"On average the total returns on pure equity stocks is better than pure dividend stocks. If you factor in tax treatment of capital gains vs qualified dividends, pure equity stocks still put more money in your pocket on average."On average the total returns on pure equity stocks is better than pure dividend stocks. If you factor in tax treatment of capital gains vs qualified dividends, pure equity stocks still put more money in your pocket on average.
If reliable cashflow is the priority then dividend stocks have their place but GICs and bonds are more reliable albeit lower total returns on average and tax treatment on interest is usually the worst.
Now might be a good time to get into dividend stocks like BCE and Enbridge as those companies require intense capital investment that is financed through debt and interest rates are falling. You could be collecting that sweet 8.65% BCE dividend and the stock appreciates significantly from the drop in interest rates.
Whichever gives the lowest effective tax rate depends on a myriad of factors, such as income level, potential clawbacks, etc. In general, if you're in the higher tax brackets (and everyone appears to be a millionaire on Terb, LOL), capital gains are preferable.
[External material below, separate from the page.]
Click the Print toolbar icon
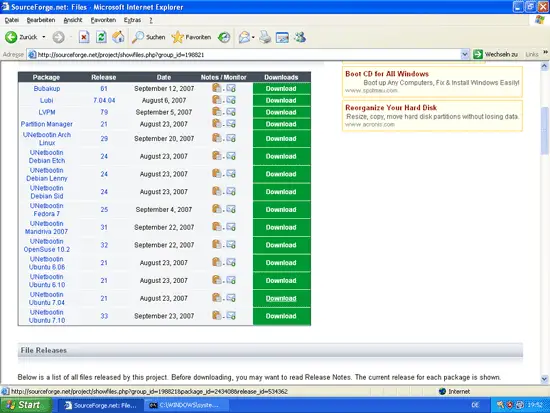Screen dimensions: 550x413 [265, 37]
Using an extreme example, billionaires don't want dividends, because it forces them to pay taxes on cash they don't need. When, say, Bezos decides he wants to buy a yacht or travel to space, he'll sell some shares.
Lots of pro-dividend investors use Warren Buffett as a counterargument, but Buffet doesn't base his investment decisions on dividends (he made it clear in Berkshire's 2012 letter to shareholders)--he's a value investor who buys solid, but undervalued (his opinion) stocks. And, he prefers more established, mature companies, which tend to pay dividends. Because he likes low prices, it makes it seem he prefers to buy high-dividend yield stocks, but it's just a coincidence--he cares about total return.
"If reliable cashflow is the priority then dividend stocks have their place..."
Yeah, it's the "bird-in-hand" argument aka uncertainty resolution by dividend investors--another reason dividend investors prefer dividends because they're more predictable than capital gains. But, as you implicitly said, what really matters is total return--that is, how much money you actually end up having.
Looks like so-called "blue-chip" stocks are really popular on Terb, like BCE, Rogers, Big Banks, etc. I'll use BCE as an example since there a popular thread on it on Terb--yeah, the stock has a high dividend yield, but that's because it's been tanking. Over the past FIVE years, it's essentially flat (actually slightly down) on a total return basis, while the TSX is up almost 40 percent (sites like Ycharts can give you the total return, and not just the capital gain/loss return).
Sure, the TSX index fund mainly doesn't generate explicit cash flows, so you'd have to sell some shares to generate your own cash flow/dividend, but at the end of the day, you have more money in your bank account.
Then to outperform the TSX or whatever market index, then you'd have to construct a portfolio of dividend-paying stocks that outperform (i.e., stock pick). Not saying it's impossible, but the odds are not in one's favour to outperform the market, especially over time (5+ years). And, based on some of the posts here (e.g., people complaining about the stock performance of BCE, TD, etc.; people panic-selling Tesla in late 2022, etc.), I'd venture to say most people here haven't beat the market over 5+ years. If they have, they likely took on additional risk for which they were compensated for. I doubt anybody here who actually outperformed the market strictly on a return basis (not factoring in risk) actually calculated their risk-adjusted return using, say, the Sharpe or Treynor ratio.